For AMG’s part, it will be important to show evidence that the real reason McDonald was terminated was the reason AMG provided — i.e., his surveillance of the men’s bathroom.  To make its ideal case, AMG should:  (1) produce copies of its employee handbooks or other company policies (although AMG doesn’t need to feel bad if the handbook doesn’t have a section that explicitly bans videotaping bathrooms); (2) offer evidence of the footage that McDonald allegedly captured, in order to show the extent to which he committed a violation of company policy by intruding on others’ privacy (finally, a lawsuit the jury will be able to actually stay awake for!); and (3) present evidence that McDonald was counseled, in response to his “offer” to videotape the bathroom, that such action would be inappropriate.

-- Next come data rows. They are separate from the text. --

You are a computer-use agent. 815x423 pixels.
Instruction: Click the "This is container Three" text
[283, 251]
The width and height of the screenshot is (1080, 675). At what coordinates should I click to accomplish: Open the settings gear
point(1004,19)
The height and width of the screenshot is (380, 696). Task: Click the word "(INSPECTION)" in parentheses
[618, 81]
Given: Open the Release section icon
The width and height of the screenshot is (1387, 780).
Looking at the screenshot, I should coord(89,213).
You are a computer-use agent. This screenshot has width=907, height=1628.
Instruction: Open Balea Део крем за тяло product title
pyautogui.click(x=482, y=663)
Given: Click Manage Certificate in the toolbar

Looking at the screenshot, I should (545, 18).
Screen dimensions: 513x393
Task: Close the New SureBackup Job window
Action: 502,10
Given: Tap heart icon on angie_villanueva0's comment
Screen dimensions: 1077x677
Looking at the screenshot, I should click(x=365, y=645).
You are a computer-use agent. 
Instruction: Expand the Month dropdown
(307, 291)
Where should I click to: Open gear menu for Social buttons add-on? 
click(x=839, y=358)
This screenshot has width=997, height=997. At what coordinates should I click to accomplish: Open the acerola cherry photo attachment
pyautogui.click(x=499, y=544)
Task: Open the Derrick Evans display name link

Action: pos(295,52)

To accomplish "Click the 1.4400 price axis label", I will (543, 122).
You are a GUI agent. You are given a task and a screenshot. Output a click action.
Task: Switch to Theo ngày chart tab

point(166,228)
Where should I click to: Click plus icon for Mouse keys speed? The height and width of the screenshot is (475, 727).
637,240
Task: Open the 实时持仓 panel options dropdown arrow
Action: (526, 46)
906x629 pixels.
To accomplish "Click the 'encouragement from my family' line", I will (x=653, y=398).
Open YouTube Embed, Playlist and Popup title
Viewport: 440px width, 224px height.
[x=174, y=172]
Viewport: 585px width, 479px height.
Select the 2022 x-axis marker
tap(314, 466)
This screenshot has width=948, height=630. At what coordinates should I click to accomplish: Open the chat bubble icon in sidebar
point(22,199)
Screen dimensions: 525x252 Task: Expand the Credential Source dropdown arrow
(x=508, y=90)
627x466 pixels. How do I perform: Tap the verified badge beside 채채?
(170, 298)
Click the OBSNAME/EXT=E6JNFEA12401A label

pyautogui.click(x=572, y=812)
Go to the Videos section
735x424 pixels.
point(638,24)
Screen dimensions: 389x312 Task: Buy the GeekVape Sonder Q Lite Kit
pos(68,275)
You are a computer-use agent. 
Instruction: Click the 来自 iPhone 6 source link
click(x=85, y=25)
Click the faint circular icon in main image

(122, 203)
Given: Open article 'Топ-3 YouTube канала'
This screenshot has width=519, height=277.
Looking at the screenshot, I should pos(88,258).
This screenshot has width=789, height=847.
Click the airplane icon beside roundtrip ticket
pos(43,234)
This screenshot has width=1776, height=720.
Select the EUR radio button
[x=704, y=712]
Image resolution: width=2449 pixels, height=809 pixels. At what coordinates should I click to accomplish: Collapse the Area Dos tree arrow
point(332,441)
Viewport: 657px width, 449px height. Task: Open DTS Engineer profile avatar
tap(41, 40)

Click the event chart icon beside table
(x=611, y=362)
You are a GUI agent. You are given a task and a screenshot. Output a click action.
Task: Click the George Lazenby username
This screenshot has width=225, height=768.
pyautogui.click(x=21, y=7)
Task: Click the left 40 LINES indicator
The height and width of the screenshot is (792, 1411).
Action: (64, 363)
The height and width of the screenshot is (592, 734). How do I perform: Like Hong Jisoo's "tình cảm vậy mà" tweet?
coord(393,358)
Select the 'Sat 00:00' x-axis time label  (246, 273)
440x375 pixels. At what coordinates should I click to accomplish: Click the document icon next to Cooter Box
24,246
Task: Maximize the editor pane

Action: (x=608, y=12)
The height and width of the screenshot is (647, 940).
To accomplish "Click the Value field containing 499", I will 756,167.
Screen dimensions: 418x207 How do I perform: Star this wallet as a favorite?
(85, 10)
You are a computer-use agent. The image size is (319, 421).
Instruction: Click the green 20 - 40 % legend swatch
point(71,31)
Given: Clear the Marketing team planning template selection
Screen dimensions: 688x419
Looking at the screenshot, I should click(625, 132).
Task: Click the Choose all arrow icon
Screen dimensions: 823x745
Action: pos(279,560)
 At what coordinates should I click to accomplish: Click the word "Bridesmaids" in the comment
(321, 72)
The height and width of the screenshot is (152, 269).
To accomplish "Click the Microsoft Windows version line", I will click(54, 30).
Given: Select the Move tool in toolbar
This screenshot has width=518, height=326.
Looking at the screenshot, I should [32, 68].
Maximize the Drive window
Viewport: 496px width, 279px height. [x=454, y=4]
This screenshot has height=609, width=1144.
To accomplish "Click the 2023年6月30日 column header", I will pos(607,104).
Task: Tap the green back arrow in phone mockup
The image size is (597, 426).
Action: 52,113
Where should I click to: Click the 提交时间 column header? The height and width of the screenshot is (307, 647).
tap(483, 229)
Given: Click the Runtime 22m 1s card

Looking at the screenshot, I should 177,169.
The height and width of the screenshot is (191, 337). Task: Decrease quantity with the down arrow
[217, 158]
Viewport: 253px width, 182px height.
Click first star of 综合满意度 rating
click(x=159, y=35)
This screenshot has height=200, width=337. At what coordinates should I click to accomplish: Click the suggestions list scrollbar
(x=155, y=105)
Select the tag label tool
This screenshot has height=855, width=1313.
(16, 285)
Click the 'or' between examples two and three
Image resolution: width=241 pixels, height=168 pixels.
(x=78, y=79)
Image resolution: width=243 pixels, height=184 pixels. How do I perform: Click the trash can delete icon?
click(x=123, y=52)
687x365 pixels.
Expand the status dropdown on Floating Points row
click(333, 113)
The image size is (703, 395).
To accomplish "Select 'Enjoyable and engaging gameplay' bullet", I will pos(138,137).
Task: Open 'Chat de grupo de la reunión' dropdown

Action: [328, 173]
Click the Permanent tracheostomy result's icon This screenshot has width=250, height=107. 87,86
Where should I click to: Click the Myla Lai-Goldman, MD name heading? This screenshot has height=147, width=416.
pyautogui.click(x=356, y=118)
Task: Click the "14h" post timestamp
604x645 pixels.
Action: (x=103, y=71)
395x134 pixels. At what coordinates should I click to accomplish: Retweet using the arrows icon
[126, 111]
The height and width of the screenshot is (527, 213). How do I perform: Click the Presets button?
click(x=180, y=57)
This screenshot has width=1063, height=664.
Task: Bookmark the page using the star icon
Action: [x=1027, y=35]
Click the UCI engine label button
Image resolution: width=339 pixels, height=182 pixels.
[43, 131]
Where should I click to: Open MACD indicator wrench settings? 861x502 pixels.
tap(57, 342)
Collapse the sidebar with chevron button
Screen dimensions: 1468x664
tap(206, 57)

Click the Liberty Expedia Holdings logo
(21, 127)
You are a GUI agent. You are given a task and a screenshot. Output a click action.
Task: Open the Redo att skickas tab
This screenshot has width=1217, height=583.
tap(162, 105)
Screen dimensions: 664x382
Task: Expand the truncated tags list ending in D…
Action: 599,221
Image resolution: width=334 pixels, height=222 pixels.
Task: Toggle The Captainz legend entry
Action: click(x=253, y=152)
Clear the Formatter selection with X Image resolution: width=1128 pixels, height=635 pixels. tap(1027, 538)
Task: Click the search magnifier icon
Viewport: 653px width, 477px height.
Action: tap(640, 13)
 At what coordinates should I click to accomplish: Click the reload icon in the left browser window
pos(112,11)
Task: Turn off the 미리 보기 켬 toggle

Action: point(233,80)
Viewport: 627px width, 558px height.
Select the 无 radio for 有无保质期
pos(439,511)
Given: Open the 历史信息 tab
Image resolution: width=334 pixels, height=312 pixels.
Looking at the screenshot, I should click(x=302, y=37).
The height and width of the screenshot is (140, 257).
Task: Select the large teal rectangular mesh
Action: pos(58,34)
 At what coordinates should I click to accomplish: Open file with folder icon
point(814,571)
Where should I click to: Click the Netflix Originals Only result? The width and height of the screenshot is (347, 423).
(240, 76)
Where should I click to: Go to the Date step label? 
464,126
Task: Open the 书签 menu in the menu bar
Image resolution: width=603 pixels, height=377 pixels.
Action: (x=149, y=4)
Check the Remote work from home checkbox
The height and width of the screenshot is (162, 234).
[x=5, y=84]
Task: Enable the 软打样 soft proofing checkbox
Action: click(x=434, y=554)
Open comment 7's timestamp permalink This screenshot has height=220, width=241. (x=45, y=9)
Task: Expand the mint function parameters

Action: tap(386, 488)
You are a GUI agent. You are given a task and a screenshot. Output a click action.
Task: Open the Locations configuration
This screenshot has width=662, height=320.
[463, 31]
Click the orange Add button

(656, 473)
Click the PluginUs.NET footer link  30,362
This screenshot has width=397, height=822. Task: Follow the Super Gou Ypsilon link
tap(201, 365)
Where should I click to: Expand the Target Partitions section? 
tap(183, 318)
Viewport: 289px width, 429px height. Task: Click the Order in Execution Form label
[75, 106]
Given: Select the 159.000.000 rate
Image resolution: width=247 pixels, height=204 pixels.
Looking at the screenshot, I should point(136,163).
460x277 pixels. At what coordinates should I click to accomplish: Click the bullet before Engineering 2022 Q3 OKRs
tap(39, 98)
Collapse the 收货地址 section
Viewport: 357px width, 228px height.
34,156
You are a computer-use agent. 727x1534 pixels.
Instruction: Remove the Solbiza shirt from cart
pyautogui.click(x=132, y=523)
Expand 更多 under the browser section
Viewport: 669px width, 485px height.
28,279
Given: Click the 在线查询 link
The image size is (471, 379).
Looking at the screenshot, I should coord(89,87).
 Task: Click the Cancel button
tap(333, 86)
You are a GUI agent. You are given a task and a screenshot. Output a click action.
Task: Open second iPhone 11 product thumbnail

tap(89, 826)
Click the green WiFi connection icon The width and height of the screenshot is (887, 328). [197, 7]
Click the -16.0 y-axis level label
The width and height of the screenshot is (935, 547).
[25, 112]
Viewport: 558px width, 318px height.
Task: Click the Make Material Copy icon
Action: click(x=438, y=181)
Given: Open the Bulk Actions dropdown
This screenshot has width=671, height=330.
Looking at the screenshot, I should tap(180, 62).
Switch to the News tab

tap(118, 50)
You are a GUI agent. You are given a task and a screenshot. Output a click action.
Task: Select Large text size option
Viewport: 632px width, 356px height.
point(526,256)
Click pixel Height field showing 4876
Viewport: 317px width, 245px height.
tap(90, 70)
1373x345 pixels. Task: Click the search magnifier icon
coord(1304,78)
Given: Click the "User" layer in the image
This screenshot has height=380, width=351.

Even though most employers probably don’t think about the need to expressly ban things like bathroom surveillance, AMG may soon find that, whether or not an employer believes there may be a lawsuit on the horizon, it’s always good to dot all the I’s and cross all the T’s on the front-end, just in case a dispute ever arises.  When it comes to employment law — even, or maybe especially, in the wacky world of Hollywood — there’s no room for “clown”ing around.

 

DISCLAIMER: Because of the generality of this update, the information provided herein may not be applicable in all situations and should not be acted upon without specific legal advice based on particular situations.